Given the long list of potential solutions and the long checklist of requirements to ensure effectiveness without negative unintended consequences, rigorous research is key. Solutions must be safe for animals and people, acceptable to consumers, capable of being included in daily rations, and economically viable. The CDFA has been working hard to keep up with the “the state of science,” so they can help to fill gaps as they administer the new 2023 Livestock Enteric Methane Emission Reduction Research Program (LEMER-RP). The California Budget Act of 2022 provided $10 million to fund demonstration trials to evaluate additives and dietary modifications that have the potential to reduce enteric methane emissions in the dairy and livestock sectors.


State and federal agencies play several important roles in preparing for widespread adoption of such strategies, especially since the beef and dairy industries are highly regulated to ensure quality and food safety. Government can also assist with offsetting adoption costs through incentive funding, as California is now aiming to do. The EDF believes that incentivizing farmers and financing implementation is an area where all parties can work together: government, food and beverage companies, philanthropists, and other private investors. Verifying and accounting for emission reductions is critical in making this possible.


Dairy Cares, with support from the California Dairy Research Foundation, Nestlé, Starbucks, and California Dairies, Inc., has been coordinating an effort to utilize expertise from VERRA and leading researchers in developing a protocol and calculator for the California Air Resource Board (CARB)’s consideration. Creation of a CARB-approved calculator will provide a highly-credible way to monetize reductions achieved through voluntary adoption. It will also allow for verification of emission reductions within the supply chain.


Global food and beverage companies are acknowledging methane-reducing feed additives as a significant opportunity to invest in emission reductions within their supply chain (insetting). Chocolate manufacturer, Barry Callebaut is already compensating dairy farmers who feed Agolin, which reduces enteric methane by about 10 percent. Other food companies are aiming to do the same as additional feed additives become available. A new company, Athian has created the world's first carbon marketplace for the livestock sector. Athian’s mission is to help the beef and dairy value chains to capture and claim carbon credits earned through sustainability efforts.

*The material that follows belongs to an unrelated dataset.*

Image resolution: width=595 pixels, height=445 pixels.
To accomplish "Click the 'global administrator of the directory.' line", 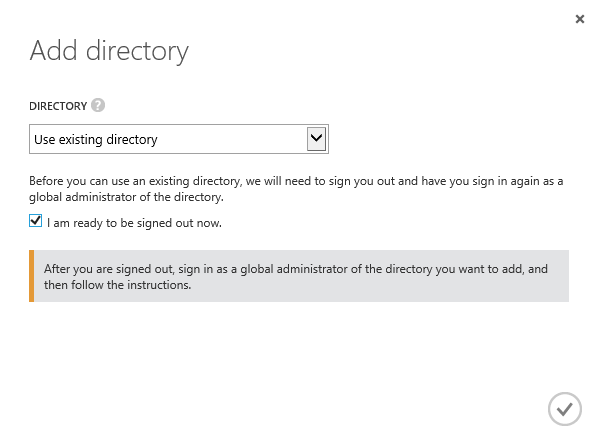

As pieces of the puzzle are coming together, Governor Newsom signed a budget this month that includes $25 million for kick-starting adoption. The CDFA will be developing and administering the new program. The goal is to incentivize California dairy farmers and other livestock producers to incorporate feed additives or other strategies to reduce enteric methane emissions as they become available. Discussions are taking place to leverage funding with additional federal and private dollars that would help maximize the potential for emission reductions. The new program will hopefully be ready to start by the second half of 2024.


While everything seems to be ramping up in California, the feeding of methane-reducing additives is also a hot topic in other places around the globe. Bovaer® is an example of one feed additive product proven to reduce enteric methane by about 30 percent in dairy cattle. It is approved for use in Europe, Brazil, Chile, and Australia, and it is expected to receive U.S. approval by first half of 2024. Other solutions are in various stages of research and development. It will be important for farmers and ranchers to have a variety of options.


A feed additive strategy makes sense for California and other dairy regions where cows are already receiving high quality diets and milk is produced with a high level of efficiency (more milk per cow). Attaining California’s current level of production efficiency in all dairy regions across the globe would reduce total global greenhouse gas emissions by as much as 1.73 percent. Given this leadership, it is important that California’s family dairy farms continue to be successful as they begin this next chapter in planet-smart dairy.


Through ongoing collaboration, investment, and preparation, additional climate benefits will be coming soon to California dairy farms.